WdKA Programme: Material as Systemic Change
Morning lectures – Circular and regenerative design in practice
In the morning, Maaike Gottschal and Dasha Tsapenko each delivered a lecture introducing their design practices and research on sustainable (bio)materials. Both explored how materials can act as agents of social and ecological transformation.
Maaike Gottschal, designer and founder of Textielfabrique Rotterdam, focused on flax, a centuries-old but newly rediscovered material valued for its natural contribution to soil health, biodiversity and sustainable agriculture. Through her project Linen Beyond Fashion, Gottschal demonstrated how the revival of flax cultivation in the Netherlands reconnects craft, ecology and local production, forming the basis for a circular textile chain. She emphasised the importance of time, craftsmanship and quality as essential counterbalances to the culture of fast fashion.
Dasha Tsapenko, a Ukrainian-born bio-designer and founder of Atelier Dasha Tsapenko, presented her work with living materials. Her practice operates at the intersection of fashion, agriculture and microbiology, in collaboration with scientists and farmers to grow materials such as fungi and mycelium into textiles and garments. Tsapenko’s regenerative approach goes beyond reducing environmental harm; it seeks to actively restore and enrich ecosystems. Her presentation offered students a glimpse into a future where fashion is literally alive and collaborative.
Together, these lectures highlighted a key distinction within sustainable design: circular design seeks to close material loops and minimise waste, while regenerative design aims to heal and revitalise the systems that sustain us.

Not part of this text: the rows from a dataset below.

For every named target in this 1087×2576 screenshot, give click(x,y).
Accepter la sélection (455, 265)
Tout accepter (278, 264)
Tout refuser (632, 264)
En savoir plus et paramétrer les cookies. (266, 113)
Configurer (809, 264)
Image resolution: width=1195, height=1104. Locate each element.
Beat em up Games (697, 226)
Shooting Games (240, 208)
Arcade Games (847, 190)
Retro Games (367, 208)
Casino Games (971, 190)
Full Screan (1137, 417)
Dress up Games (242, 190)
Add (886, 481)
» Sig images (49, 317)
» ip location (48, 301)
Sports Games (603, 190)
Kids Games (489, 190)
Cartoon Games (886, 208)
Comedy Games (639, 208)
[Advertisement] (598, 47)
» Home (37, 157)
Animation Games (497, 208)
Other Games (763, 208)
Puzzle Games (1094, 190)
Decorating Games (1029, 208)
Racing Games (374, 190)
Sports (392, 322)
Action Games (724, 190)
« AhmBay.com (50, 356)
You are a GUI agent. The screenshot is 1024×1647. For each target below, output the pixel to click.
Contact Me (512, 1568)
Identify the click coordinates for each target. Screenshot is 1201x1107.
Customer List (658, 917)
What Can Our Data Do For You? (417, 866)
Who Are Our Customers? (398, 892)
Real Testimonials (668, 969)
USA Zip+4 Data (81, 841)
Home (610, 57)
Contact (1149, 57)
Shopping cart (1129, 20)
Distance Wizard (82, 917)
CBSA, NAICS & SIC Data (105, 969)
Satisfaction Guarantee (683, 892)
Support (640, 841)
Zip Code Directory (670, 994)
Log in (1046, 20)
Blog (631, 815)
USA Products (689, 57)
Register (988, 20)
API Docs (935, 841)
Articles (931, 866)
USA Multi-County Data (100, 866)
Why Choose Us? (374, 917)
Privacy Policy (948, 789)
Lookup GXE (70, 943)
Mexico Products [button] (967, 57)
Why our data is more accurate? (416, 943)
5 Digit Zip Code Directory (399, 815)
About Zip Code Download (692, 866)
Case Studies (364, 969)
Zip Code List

Photography by Wilke Geurds
Afternoon workshops – Learning through making: Flax and fungi
In the afternoon, a selected group of about twenty-five fashion students participated in hands-on workshops co-organised by the Fabric Station and the Living Station Lab at WdKA. These sessions invited students to experiment directly with sustainable materials and explore the ecological and social stories they carry.
The workshop led by Maaike Gottschal, titled Flax in the Circular Chain, guided students through the process of working with locally grown flax. Participants learned about spinning and weaving techniques and discussed how material choices influence a product’s lifespan, reusability and local identity. The session encouraged reflection on the role of local materials and craftsmanship in circular design.
In the workshop Growing Textiles, led by Dasha Tsapenko, students worked with mycelium as a living material. They conducted small-scale growth experiments and observed how biological processes can shape design outcomes. The session encouraged a shift in thinking — from designing with static materials to designing with living systems.
WdKA’s contribution to the Dutch Sustainable Fashion Week demonstrated how education, research and craft can come together to support systemic change in the fashion industry. By connecting material experimentation with ecological and ethical reflection, students gained both technical knowledge and a deeper understanding of design as a relational practice; one that engages with social, economic and environmental contexts.
The lectures and workshops by Gottschal and Tsapenko invited students to think critically about material origins, lifecycle design and the broader consequences of creative decision-making. The event reflected WdKA’s commitment to practice-based, forward-thinking design education in which sustainability is embedded as a fundamental mindset rather than treated as a separate theme.